I recently had to learn Hadoop and getting Hadoop running on Windows Vista is not as straightforward as I thought. I believe getting Hadoop up and running on Linux is much more easier. I would like to use this blog to share my experiences and hopefully it will help the next person that is trying to do the same thing.

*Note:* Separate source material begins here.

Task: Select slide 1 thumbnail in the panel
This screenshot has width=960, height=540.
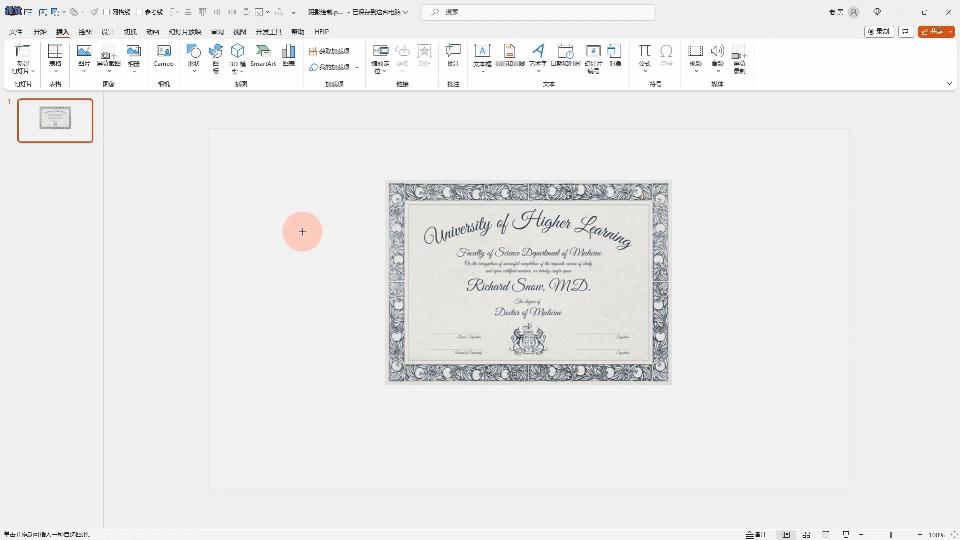Action: point(55,120)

My goal was to be able to:
1) Run some of the examples that came with Hadoop
2) Run a MapReduce Java program in Eclipse and able to debug it
First Problem:
Hadoop comes with a set of shell scripts, so the first thing to do is download and install Cygwin. Since the scripts were written on some Unix variation, they will not work out of the box. When I tried ‘bin/hadoop’ command, I got the following:
./bin/hadoop
./bin/hadoop: line 18: $'\r': command not found
: No such file or directory./bin
./bin/hadoop: line 21: $'\r': command not found
: No such file or directorydrive/c/tools/hadoop-0.14.4
Apparently this is a common problem and it is related to new line differences between Windows and Unix. Windows uses two characters (\r\n) and Unix uses on character (\n). Here is a link to a solution. Basically you need to run comand ‘dos2unix’ on the Hadoop’s scripts or use your favoriate Unix command to strip out the ‘\r’, i.e sed $’/\r//g’ <file name>
Once this problem is resolved, then I was able to run the examples that came with Hadoop like WordCount or Grep inside Cygwin shell.
Second Problem:
My second goal was to run one of the Hadoop’s example inside Eclipse. When I tried to this I got an exception while Hadoop is trying to create a process – ‘CreateProcess error=2′ and the command is something like ‘df -k’.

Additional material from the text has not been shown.